(And How Much Will it Cost?)
This is another question from a Facebook group. An author asked how long it would take her to edit her 80,000-word novel before sending it to a professional editor.
My answer? It depends.
It depends on two things:
- What level of editing you are doing.
- The state of the manuscript
The Level of Editing
I discussed the different levels of editing in my recent blog post, Did My Editor Do Their Job Properly?. As a general guide:
- Developmental editing takes longer than copyediting
- Line editing takes longer than copyediting
- Copyediting takes longer than proofreading
It takes me around four hours to read an 80,000-word novel when I’m reading for pleasure. It can take me up to twice as long if I’m reading as part of a Manuscript Assessment, as I’ll be taking detailed notes as I read. It can then take me another four hours to draft the editorial letter, run spellcheck, and proofread the letter before sending.
Actual on-the-page editing will take much longer. It can take me anywhere from 20 to 80 hours to edit an 80,000-word manuscript (depending on whether the manuscript requires line editing or copyediting).
How long it takes me will depend on how good the writing was to begin with, and how much time, effort, and knowledge the author has spent revising and self-editing. That could be anything from 20 to 200 hours. Hint: the more time you spend, the less time it will take a professional editor.

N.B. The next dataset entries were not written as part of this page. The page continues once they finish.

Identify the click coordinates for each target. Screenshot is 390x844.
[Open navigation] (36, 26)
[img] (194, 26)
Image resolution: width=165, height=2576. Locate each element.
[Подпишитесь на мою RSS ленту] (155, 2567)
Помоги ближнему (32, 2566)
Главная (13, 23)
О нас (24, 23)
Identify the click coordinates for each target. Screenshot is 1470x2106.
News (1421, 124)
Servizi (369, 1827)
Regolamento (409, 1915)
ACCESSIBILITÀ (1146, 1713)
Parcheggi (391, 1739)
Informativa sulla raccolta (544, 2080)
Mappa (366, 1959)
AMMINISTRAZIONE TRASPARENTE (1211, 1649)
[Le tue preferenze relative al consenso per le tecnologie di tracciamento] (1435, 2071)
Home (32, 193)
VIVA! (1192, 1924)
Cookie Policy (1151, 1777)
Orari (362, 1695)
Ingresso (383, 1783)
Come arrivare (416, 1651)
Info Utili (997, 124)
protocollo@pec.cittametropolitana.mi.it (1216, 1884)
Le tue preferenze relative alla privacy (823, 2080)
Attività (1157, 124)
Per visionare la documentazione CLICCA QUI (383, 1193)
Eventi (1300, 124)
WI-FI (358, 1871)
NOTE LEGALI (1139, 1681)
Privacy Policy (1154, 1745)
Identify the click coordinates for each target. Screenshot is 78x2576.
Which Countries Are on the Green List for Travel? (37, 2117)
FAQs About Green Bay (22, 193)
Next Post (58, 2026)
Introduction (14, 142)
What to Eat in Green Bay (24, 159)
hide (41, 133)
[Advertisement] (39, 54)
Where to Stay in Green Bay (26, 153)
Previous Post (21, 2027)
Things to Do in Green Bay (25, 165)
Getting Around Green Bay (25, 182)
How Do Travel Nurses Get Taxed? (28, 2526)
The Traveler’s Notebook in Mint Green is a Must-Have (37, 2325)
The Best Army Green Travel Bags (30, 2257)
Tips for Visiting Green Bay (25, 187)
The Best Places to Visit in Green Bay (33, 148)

If my sample edit indicates the edit is going to take more longer than 40 hours, I will suggest the author start with a manuscript assessment and undertake more self-editing before engaging me or any other professional editor.
State of the Manuscript
Some authors have an excellent grasp of the basics of punctuation and grammar. Some do not. I’ve had manuscripts submitted for editing that range from almost publication standard to almost unreadable. It doesn’t matter how great your story is, how original your plot, how compelling your characters if you can’t use words and sentences and paragraphs and scenes to get that plot and those characters across to the reader.
I’ve heard writers say they don’t need to know basic grammar, how to punctuate dialogue, or how to correctly use a comma. Their editor will fix that.
Well, yes. But that will make the editing a lot more expensive than it could be.
It also means you’re not giving your editor the chance to do the best job possible—if your editor is focussing on correcting misplaced commas, and trying to work out who is talking so your dialogue is punctuated correctly, then your editor might miss more important errors.
The other problem with submitting a messy manuscript is that the editor might do the work you’ve asked for (e.g copyediting), without realising the manuscript actually isn’t ready for copyediting because one of the main characters has a personality transplant at the halfway point, the pacing is inconsistent, the climax falls fifty pages too early, and the final resolution relies on an eye-rolling “coincidence”.
Don’t be that author. Make sure your manuscript is ready for copyediting before submitting it for copyediting. The best way to do that is to use beta readers, or pay a freelance editor for a manuscript assessment.
How Much Will it Cost to Edit My Novel?
If copyediting an 80,000-word novel will take between 20 and 40 hours, then how much will it cost to edit my novel?
The Editorial Freelancers Association has a schedule of average fees charged by member editors. Editing fees range from $30/hour to $60/hour, depending on the level of editing required. I pitch my fees in the middle of this range, and don’t differentiate between the types of editing. My time isn’t worth any less just because I’m doing a less complex level of editing.
Editors may quote for a project based on a per page rate (a standard editorial page is 250 words), a per 1,000 words rate, or by the hour. But at the end of the day, they all charge by the hour—even those who quote a single rate for a full manuscript.
Remember, while this standard hourly rate might sound high, freelance editors are self-employed. Freelance editors don’t get paid for eight hours a day, or 40 hours a week—they only get paid for chargeable hours, which means they aren’t paid for administration or marketing time. Editors don’t get paid vacation, paid sick leave, or benefits such as retirement savings contributions, or medical insurance. Editors have to pay for dictionaries, style guides, software, computers, and an internet connection.
Those expenses all come out of the hourly rate.
Actual actual hourly earnings may be half their hourly rate or less. Editing is mentally straining, which means many editors are only able to spend five hours a day editing without starting to miss errors.
So if an editor estimates your 80,000-word novel will take them 20 hours to copyedit, the quote will be somewhere between $600 and $1,200, depending on their standard hourly rate. A longer manuscript will cost more.
A manuscript that needs more work will cost more.
The best way to keep your editing costs down is to present your editor with a clean manuscript with no basic writing errors. This means:
- Writing in scenes.
- Showing, not telling.
- Using point of view correctly.
- Use interior monologue correctly.
If you’re not sure what these terms mean, you’re probably not ready for copyediting. Instead, begin with a manuscript assessment that will reinforce what you’re doing well, and show you how to correct what you’re not doing well.